Unfortunately, neither Fund I nor Fund II actually existed. On its website, CrowdStreet makes the following claim: “We evaluate the sponsor’s track record, including a review of their quarterly reporting, to confirm they have successfully executed on past deals and can demonstrate stewardship of investor capital. We specifically look for successes in the asset type they are trying to bring to the Marketplace. We want to work with sponsors that value direct relationships with investors and have the infrastructure to support those investors for the duration of the project.”

Forgive me for asking the obvious question but how do you “evaluate” a track record that does not exist?

SEC

According to the SEC, Malley and MG Capital made numerous other misrepresentations in their marketing materials and offering documents, including claiming that investors’ capital was “100% protected from loss” and secured by a non-existent $250 million balance sheet. MG also  claimed that they had partnerships with hundreds of prospective tenants with pre-signed, multi-year lease agreements.

Just the statement “100% protected from loss” is a red flag for any capable due diligence officer. Any private placement is a speculative investment and investors are always advised that they may lose all or part of their investment.

If a company like MG Capital presented a balance sheet claiming $250 million, a good due diligence officer would have asked for an audit.

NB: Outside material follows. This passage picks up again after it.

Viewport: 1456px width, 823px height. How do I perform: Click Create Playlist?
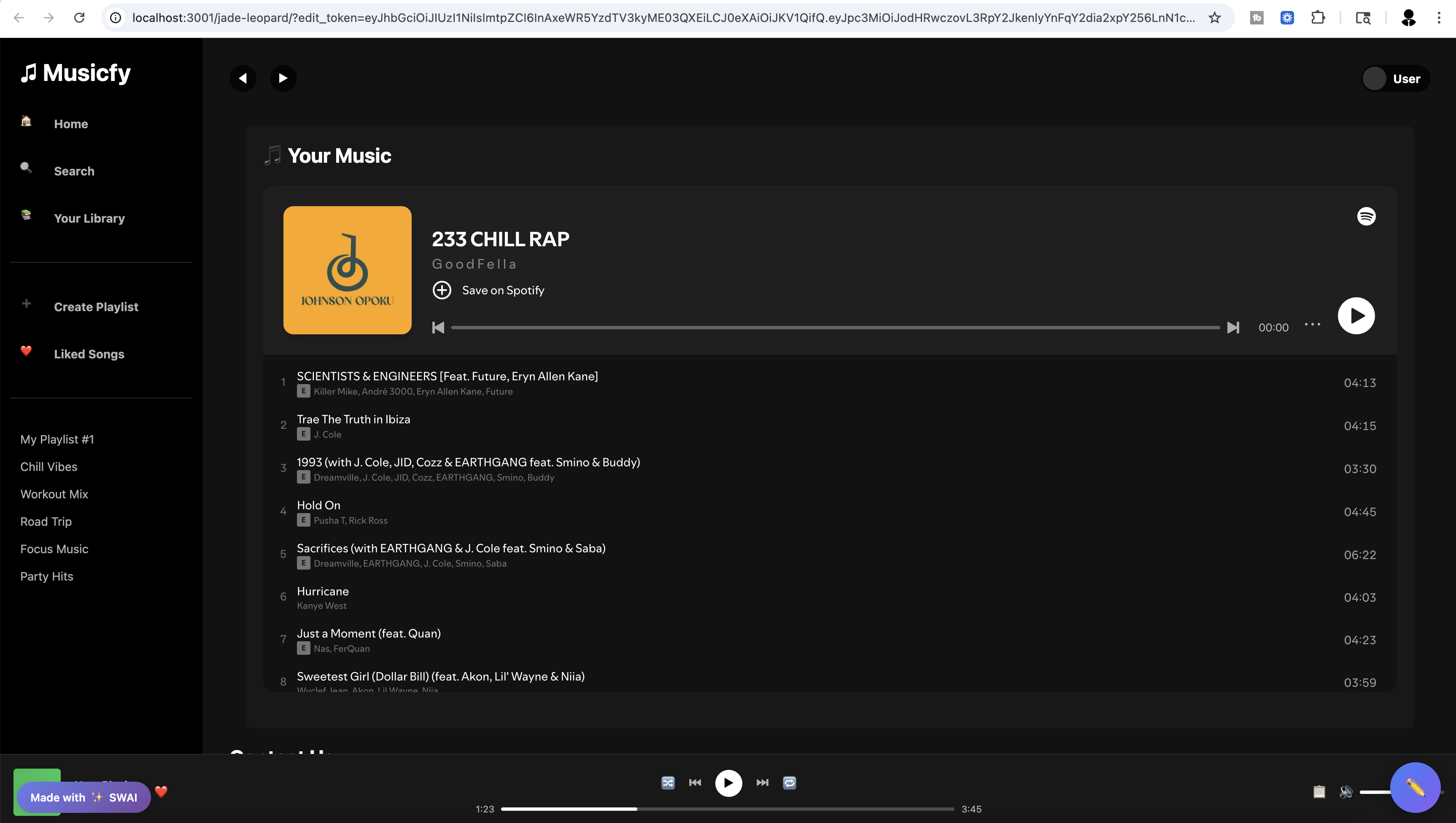(x=96, y=307)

Crowdstreet’s due diligence files should have had a sampling of those leases sufficient to satisfy that MG’s representations were true.

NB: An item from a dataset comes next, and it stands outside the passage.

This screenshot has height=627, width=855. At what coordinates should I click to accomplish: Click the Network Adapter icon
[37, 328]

Also according to the SEC, Malley and MG Capital misappropriated more than $7 million in investor assets while using falsified financial reports to conceal huge losses that ultimately forced the two funds into wind-down. At least one early investor sued MG as early as May 2019.

In truth, I don’t follow CrowdStreet, nor did I have any reason to doubt the honesty of its management. I was prepared to give them the benefit of the doubt and assume that they had just been bamboozled by the bad actors at MG Capital.

What actually got my attention was the fact that CrowdStreet is looking for a new President and Chief Compliance Officer. LinkedIn dropped a notice of that job offering into my feed because their algorithm thought it matched my skill set. After 40 plus years syndicating real estate even I thought it was a good match.

I sent in an application last week, in part because the Golden State Warriors were losing (badly), in part because the job was being offered as “remote” which was interesting to me, and in part because if the problem with MG Capital was a one-off, I could probably help them to compartmentalize their exposure.

It took them one day to tell me that my skill set was not what they desired.

Upon further investigation it appears that lawyers who represent investors are lining up to sue CrowdStreet for offerings it hosted that had nothing to do with MG Capital. And let’s be clear, in order for an investor to sue, the investor needs to show that they lost money. In this bull market for real estate, that is hard to do. If CrowdStreet hosted a number of offers where investors were defrauded, in my experience and opinion, the problem at CrowdStreet is a systemic failure.

In addition to a new slate of managers, CrowdStreet is moving from Portland to Austin, Texas. If I had to guess, I suspect that this is the beginning of its winding down process and an attempt to distance the current management from the stench they created.

Multi-Million Dollar Scandal

CrowdStreet may turn out to be a huge, multi-year, multi-million dollar scandal that will turn investors off to the idea of buying shares in a real estate project from a website. That would be a huge black eye for the crowdfunding industry as a whole. 

Notwithstanding, the crowdfunding industry “experts” will, at best, lament this as an aberration. The idea of teaching every platform or portal operator how to conduct a legitimate due diligence investigation is a non-starter. Believe me, I have offered to teach at least one platform that consistently hosts offerings that are BS for free and got turned down.

As I have said before, the crowdfunding industry needs to re-focus on investor protection or the investors the industry cannot live without will continue to stay away.